Fra storia e natura. Gli ibridismi di Latifa Echakhch a Roma
Fondazione Memmo, Roma – fino al 27 ottobre 2019. Memorie mediterranee si intrecciano nella produzione visiva di Latifa Echakhch, in mostra nella Capitale.
Latifa Echakhch, artista franco-marocchina (El Khnansa, 1974), giunge a Roma con il suo carico di memorie, riannodando i fili di un percorso concettuale sviluppato intorno alle coste del Mediterraneo, fra eredità arabe, sud-europee e orientali. Chi la conosce e ha avuto modo di vedere le sue mostre – non ultima Le Jardin Mécanique, a Villa Sauber, Monaco ‒ potrà ritrovare nell’esposizione Romance, curata da Francesco Stocchi alla Fondazione Memmo, i leitmotiv della sua ricerca artistica: il dualismo verità-artificio; le commistioni fra tradizioni autoctone e innesti “nomadici”, culminanti nella reinterpretazione di fatti e oggetti al di là di tempi e luoghi; il tema del colonialismo, nell’ambito sia culturale che dei métissage vegetali.
DAI GIARDINI ESOTICI ALLE STRATIFICAZIONI STORICHE
Nelle sale delle ex scuderie di Palazzo Ruspoli, dove la Fondazione ha sede, al cospetto dei fichi d’India e dei cactus che popolano esoticamente il cortile antistante, Echakhch ha disposto tentacolari tronchi d’albero realizzati in cemento secondo modalità tipiche dei giardini romantici ottocenteschi, là dove la mano dell’uomo gareggiava con la natura nella creazione di rocaille, ovvero false strutture arboree, rocce, grotte. Installazioni che s’incontrano ancor oggi nei parchi romani di Villa Borghese o dell’Istituto Svizzero.
A terra sono sparse in studiato disordine grandi foglie di platano dipinte e ritagliate dalla tela di fondali teatrali. “Il platano, originario del Mediterraneo orientale”, sottolinea Latifa “è stato trapiantato secoli fa nei giardini d’Occidente”. Fra i nodi dei tronchi, l’artista ha sostituito alle foglie cadute oggetti trovati al mercato di Porta Portese – “amo rovistare nei mercati a cielo aperto”, dice ‒ o nei suoi viaggi.

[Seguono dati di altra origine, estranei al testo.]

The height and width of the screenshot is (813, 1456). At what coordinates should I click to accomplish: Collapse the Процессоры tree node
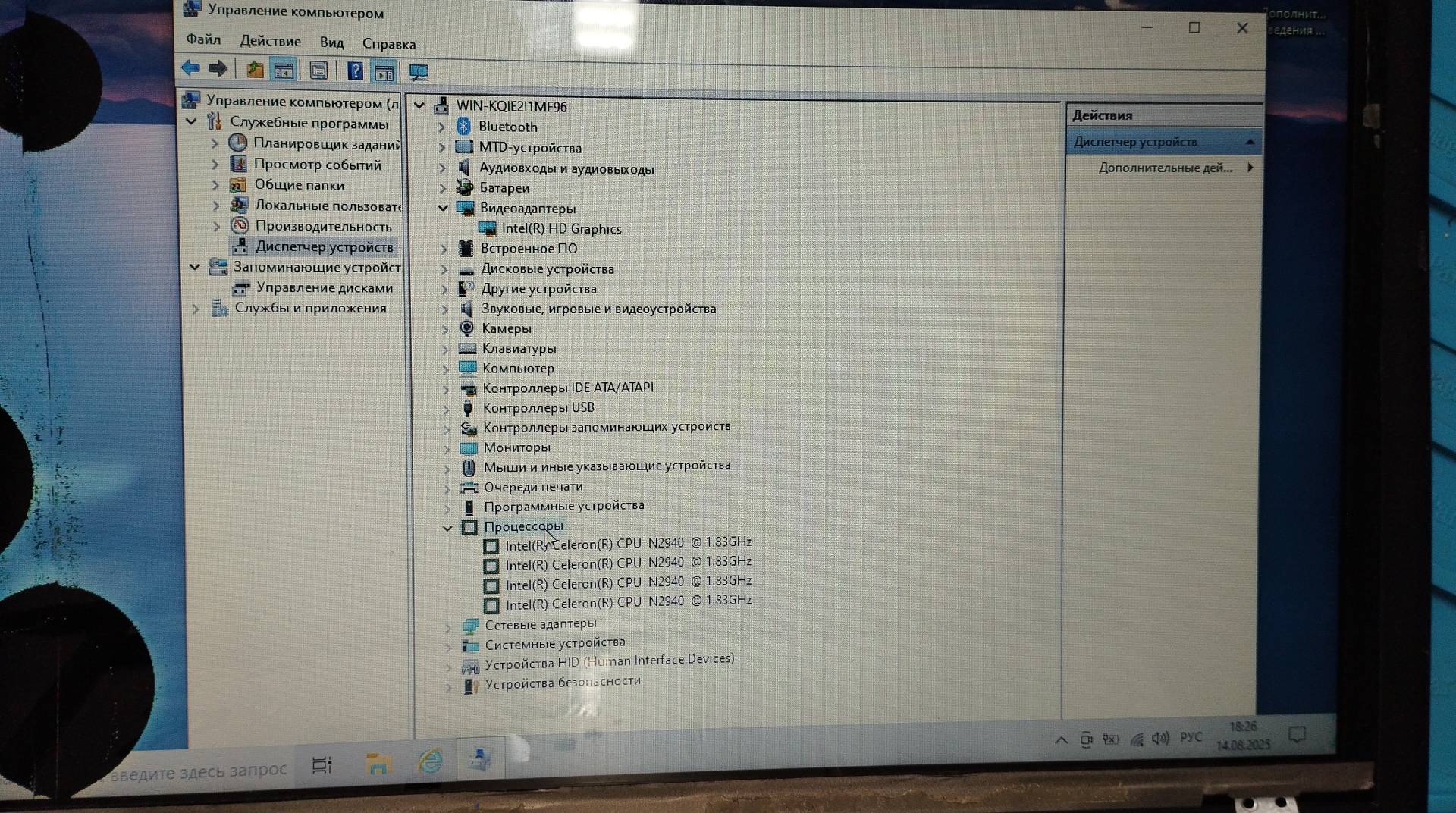pos(447,528)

DIMENSIONE DOMESTICA E VISSUTO COLLETTIVO
Talvolta tali trouvaille s’identificano con il vissuto individuale – gocce di lampadari in cristallo considerate espressione di lusso domestico, lembo di tappeto o lanterna islamici, “cose che non sono mai state nella mia casa, ma che richiamano le mie origini”, precisa l’artista; talaltra materializzano, emblematizzandola, la sua idea di faux attraverso un luccicante bijou da palcoscenico o una gigantesca conchiglia kitsch all’interno delle cui valve fioriscono ibride, irreali corolle multicolori. I tronchi si sono arricchiti dunque di “gemme” artificiose, allusive a storie di intere generazioni che hanno trasmesso il loro bagaglio esperienziale attraverso stratificazioni di manufatti, estrapolati dalla quotidianità come dal mondo della finzione e del sogno. “Secondo processi intuitivi, illogici, i più apprezzabili nel lavoro di Latifa”, conclude Francesco Stocchi.